Outro dia, eu fazia compras no supermercado, e fiquei observando as pessoas tentando escolher um molho de tomate. Tantas marcas, tantos rótulos, tantas promessas: "caseiro", "tradicional", "com manjericão", "premium", "italiano". E de repente me veio essa pergunta estranha: existe um molho de tomate universal? Um que funcione para todos os gostos, todas as receitas, todos os contextos? Claro que não. Mas a pergunta revelou algo mais profundo: por que temos essa vontade de achar o "universal"? O que, afinal, é o universal?
Falamos
de “universais” como se fossem entidades invisíveis pairando sobre as coisas,
garantindo que duas mesas sejam "mesas", que dois sentimentos de amor
sejam “amor”, que duas cores azul sejam “azul”. Mas essa ideia — a de que por
trás de cada coisa existe um modelo eterno — é mais velha que Platão. Ele
chamava isso de "formas" ou "ideias". A “mesidade” da mesa
estaria numa ideia de mesa, fora do tempo, perfeita. E nós aqui, lidando com
versões mais ou menos boas dessa forma ideal.
Só
que Aristóteles já torceu o nariz. Para ele, os universais estavam nas coisas
mesmas, e não num mundo paralelo. A “mesidade” mora na mesa, não no céu das
ideias. Já aí começava uma divergência que a filosofia carregaria por séculos:
o universal é algo real, algo mental, ou apenas uma palavra?
Na
Idade Média, esse debate virou briga de gente grande: realistas contra
nominalistas. Pedro Abelardo, por exemplo, tentou fazer uma espécie de
meio-termo entre os dois extremos. Para ele, os universais não eram nem puras
palavras (como queriam os nominalistas), nem entidades reais separadas (como
queriam os realistas mais radicais).
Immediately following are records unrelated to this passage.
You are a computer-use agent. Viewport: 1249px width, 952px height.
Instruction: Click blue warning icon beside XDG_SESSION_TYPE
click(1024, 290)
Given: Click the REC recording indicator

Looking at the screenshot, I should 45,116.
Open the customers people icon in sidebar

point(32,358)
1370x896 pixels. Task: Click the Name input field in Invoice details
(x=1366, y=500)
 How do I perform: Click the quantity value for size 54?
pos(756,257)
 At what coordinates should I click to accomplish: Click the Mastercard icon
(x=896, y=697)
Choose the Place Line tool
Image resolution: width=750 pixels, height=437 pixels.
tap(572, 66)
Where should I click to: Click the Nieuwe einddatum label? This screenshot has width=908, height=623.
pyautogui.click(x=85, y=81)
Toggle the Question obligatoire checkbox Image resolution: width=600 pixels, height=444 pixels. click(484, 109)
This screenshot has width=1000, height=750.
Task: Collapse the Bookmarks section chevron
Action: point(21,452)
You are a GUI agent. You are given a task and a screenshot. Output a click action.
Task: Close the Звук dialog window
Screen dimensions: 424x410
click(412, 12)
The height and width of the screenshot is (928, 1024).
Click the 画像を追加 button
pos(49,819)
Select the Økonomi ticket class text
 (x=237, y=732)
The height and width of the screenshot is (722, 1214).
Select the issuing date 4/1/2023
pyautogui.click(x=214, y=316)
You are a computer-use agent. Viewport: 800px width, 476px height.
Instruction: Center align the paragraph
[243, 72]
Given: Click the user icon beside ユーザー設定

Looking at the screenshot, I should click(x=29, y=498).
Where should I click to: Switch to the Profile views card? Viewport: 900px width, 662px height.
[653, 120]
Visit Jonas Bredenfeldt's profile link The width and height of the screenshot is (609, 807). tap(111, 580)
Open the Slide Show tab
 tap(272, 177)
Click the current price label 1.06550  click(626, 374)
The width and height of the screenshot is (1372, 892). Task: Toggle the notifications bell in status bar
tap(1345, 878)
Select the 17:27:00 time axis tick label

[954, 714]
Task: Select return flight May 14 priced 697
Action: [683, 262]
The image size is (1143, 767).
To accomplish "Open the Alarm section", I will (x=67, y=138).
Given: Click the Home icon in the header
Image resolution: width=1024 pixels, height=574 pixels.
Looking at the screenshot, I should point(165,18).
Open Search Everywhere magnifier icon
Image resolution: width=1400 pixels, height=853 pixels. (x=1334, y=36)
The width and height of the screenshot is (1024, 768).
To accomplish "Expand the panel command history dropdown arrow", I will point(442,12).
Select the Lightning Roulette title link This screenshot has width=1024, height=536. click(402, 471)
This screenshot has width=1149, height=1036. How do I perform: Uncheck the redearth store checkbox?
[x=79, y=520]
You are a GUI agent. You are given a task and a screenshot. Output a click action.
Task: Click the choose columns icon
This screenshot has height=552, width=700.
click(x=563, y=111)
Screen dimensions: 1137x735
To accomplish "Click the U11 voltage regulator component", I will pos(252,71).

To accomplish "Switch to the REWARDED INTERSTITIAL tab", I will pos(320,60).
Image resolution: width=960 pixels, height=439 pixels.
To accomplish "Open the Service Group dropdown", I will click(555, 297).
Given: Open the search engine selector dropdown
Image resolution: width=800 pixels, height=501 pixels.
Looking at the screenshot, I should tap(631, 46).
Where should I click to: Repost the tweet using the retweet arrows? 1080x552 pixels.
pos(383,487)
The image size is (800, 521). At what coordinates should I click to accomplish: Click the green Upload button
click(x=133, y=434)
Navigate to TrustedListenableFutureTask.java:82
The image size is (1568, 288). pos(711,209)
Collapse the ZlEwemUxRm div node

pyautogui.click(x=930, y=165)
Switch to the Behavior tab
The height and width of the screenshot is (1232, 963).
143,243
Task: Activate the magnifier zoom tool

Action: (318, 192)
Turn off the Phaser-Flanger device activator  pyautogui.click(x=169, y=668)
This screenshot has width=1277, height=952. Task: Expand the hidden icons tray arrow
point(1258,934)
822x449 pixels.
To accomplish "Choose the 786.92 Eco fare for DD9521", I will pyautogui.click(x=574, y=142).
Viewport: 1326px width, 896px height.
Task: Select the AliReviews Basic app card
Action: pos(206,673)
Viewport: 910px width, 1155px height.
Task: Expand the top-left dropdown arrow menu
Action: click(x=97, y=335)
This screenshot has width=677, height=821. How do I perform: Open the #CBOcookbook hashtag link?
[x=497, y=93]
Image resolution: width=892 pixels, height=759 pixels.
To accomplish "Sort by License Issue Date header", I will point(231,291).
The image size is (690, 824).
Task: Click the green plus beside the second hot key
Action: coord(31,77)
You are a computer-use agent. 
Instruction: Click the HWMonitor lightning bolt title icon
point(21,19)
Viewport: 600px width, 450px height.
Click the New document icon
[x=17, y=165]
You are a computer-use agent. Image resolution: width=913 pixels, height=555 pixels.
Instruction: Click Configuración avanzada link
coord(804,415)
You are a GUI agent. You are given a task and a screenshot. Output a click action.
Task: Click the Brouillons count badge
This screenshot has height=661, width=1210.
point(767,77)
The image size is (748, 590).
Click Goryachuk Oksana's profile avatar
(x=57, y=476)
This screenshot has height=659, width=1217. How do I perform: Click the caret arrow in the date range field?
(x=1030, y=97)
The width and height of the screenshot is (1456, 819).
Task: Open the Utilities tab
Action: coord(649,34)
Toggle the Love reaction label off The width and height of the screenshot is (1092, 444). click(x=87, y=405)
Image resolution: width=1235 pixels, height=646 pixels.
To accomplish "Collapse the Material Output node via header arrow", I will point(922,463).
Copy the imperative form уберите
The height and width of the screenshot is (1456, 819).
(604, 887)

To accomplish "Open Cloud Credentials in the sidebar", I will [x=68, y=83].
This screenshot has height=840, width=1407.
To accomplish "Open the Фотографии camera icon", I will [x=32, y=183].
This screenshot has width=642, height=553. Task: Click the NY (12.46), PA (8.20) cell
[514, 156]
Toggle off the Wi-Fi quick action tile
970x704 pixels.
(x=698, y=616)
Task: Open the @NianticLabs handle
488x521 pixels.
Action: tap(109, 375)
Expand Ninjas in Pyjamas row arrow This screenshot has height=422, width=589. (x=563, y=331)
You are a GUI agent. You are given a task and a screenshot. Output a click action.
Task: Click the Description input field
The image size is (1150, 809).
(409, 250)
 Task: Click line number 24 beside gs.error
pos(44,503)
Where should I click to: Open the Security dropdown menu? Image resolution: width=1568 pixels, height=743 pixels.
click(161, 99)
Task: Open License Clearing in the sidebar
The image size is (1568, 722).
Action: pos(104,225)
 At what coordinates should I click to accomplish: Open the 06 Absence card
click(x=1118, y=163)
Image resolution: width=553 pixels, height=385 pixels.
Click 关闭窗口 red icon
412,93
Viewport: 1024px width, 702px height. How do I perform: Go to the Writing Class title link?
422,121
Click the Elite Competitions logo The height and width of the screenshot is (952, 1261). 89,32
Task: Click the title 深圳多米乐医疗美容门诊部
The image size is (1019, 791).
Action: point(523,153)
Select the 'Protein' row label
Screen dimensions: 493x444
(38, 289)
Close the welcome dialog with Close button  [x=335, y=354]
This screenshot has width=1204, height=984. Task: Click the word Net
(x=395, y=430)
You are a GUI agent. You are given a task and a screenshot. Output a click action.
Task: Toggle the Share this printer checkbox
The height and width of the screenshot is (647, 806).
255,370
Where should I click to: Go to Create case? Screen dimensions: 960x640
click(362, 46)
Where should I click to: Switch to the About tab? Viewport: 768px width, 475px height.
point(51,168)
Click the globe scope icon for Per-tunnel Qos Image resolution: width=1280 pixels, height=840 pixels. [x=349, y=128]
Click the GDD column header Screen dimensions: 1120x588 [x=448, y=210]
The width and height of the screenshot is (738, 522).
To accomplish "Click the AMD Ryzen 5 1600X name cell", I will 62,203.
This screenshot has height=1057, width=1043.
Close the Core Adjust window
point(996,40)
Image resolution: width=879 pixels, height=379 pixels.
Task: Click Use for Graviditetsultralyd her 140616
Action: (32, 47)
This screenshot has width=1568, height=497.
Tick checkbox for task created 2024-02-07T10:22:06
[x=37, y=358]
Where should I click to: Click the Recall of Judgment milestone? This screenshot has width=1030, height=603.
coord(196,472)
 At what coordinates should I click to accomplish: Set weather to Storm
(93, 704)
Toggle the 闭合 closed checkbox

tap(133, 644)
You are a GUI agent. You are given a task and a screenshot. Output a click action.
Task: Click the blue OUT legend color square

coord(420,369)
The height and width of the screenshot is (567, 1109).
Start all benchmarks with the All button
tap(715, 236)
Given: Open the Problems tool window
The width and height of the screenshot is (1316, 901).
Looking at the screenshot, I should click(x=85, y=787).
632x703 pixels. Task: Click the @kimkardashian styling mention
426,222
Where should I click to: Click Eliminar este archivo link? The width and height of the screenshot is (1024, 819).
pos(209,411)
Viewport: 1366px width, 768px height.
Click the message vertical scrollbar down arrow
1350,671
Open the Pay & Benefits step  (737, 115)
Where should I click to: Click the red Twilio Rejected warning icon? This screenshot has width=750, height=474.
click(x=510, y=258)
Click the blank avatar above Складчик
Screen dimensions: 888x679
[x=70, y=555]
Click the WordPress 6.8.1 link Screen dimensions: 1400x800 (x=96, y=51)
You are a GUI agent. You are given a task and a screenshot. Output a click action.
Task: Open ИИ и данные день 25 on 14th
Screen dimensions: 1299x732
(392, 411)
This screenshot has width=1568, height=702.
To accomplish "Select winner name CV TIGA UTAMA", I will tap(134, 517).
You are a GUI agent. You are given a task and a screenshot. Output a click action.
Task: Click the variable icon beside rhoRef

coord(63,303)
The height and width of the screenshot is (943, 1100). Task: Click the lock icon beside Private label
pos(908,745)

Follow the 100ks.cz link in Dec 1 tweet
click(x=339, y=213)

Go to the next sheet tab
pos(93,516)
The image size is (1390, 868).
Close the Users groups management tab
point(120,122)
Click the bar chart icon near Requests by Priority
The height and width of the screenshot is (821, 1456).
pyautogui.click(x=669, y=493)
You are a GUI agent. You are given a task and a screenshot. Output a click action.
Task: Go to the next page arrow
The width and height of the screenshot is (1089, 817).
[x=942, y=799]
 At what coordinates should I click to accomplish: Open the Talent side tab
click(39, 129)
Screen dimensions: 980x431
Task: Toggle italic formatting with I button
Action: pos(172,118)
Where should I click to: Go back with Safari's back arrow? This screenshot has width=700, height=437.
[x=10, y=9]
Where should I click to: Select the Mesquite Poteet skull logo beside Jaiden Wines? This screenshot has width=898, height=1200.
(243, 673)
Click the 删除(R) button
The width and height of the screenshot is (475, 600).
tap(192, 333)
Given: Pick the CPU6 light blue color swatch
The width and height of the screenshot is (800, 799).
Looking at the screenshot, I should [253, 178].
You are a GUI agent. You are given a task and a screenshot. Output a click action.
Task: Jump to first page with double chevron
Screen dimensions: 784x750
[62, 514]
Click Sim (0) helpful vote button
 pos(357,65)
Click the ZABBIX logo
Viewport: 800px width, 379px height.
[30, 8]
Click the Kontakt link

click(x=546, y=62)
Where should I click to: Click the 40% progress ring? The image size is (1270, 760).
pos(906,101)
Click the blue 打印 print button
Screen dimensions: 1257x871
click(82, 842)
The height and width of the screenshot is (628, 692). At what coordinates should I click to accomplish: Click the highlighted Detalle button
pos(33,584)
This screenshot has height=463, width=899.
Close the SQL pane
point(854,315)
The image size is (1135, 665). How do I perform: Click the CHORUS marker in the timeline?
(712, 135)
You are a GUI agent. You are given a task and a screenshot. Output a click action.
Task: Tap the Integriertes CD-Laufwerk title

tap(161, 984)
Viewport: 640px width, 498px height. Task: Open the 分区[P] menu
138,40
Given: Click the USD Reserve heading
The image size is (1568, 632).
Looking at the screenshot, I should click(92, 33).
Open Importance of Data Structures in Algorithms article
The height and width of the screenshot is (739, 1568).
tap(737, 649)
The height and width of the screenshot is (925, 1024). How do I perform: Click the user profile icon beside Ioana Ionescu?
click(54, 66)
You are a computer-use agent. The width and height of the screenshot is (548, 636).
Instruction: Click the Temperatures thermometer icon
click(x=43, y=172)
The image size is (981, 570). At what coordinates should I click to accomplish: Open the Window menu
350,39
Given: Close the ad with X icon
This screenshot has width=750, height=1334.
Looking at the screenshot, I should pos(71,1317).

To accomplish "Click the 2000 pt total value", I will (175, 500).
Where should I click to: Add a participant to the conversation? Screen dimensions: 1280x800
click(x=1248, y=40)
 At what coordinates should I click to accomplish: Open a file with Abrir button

Abelardo dizia que os universais existem
como conceitos mentais — eles expressam semelhanças reais entre as coisas, mas
não têm existência por si sós. Uma tentativa elegante de salvar tanto a razão
quanto a experiência.
Mas
aí vem Guilherme de Ockham, o famoso franciscano que gostava de navalhas —
filosóficas, claro. Ockham radicalizou: para ele, os universais não passam de nomes,
convenções linguísticas úteis para comunicar. Se eu digo "cachorro",
é só uma forma prática de me referir a vários indivíduos semelhantes. Não há
"cachorricidade" flutuando por aí. A realidade, segundo ele, é feita
só de indivíduos. O resto é economia mental. E sua navalha cortava firme: “não
multiplicar os entes sem necessidade”.
Aqui
começa a virar jogo: os universais talvez revelem mais sobre nós do que
sobre o mundo. A busca pelo universal é uma tentativa de dar ordem ao caos, de
dizer que há uma unidade por trás da diversidade. Como quem olha para todas as
formas de amor — maternal, erótico, fraterno, espiritual — e pergunta: o que há
de comum entre eles?
A
filosofia contemporânea, especialmente com Wittgenstein, começou a relativizar
ainda mais essa busca. Ele dizia que não há uma essência única por trás de tudo
que chamamos de “jogo”, por exemplo. Há apenas semelhanças de família, fios que
se cruzam, padrões que se repetem, mas não um centro fixo.
Será
que o universal é só um espelho do nosso desejo de simplificar? De encontrar um
padrão no que é múltiplo? Quando dizemos que todo ser humano merece dignidade,
estamos apelando a um universal moral. Mas ao mesmo tempo, quando observamos
culturas distintas, vemos que essa dignidade pode se manifestar de formas
radicalmente diferentes. O universal, nesse caso, não é um ponto de partida,
mas talvez um horizonte.
A
filósofa brasileira Marilena Chauí chama atenção para a ilusão dos universais
como instrumento ideológico. Ela mostra como certas ideias se travestem de
universais para impor uma perspectiva única. O "universal" pode ser
apenas o ponto de vista de alguém com muito poder e pouca humildade, tentando
convencer o mundo de que sua forma de ver é a forma correta.
No
fundo, talvez o universal não exista como coisa, mas como tensão: entre
o desejo de ver o comum e a necessidade de preservar o singular. Quando digo
que todos queremos ser amados, isso pode parecer universal. Mas cada um deseja
isso de um jeito, com um tom, um ritmo, uma história.
Talvez os universais não sejam receitas prontas, nem fórmulas fixas, mas pontes. Modos de escutar, de traduzir, de reconhecer a semelhança no meio da diferença — e a diferença no meio da semelhança. Como quem reconhece uma canção tocada em instrumentos diversos: ainda é a mesma melodia, mas nunca do mesmo jeito.
E, voltando ao molho de tomate: talvez não haja um universal para agradar todos os gostos. Mas há um tempero que todos procuram — aquele que faz sentido no seu prato, no seu dia, no seu mundo. E talvez o mais universal de todos seja esse: o desejo de que algo nos sirva de verdade. Mesmo que, para isso, cada um tenha que temperar à sua maneira.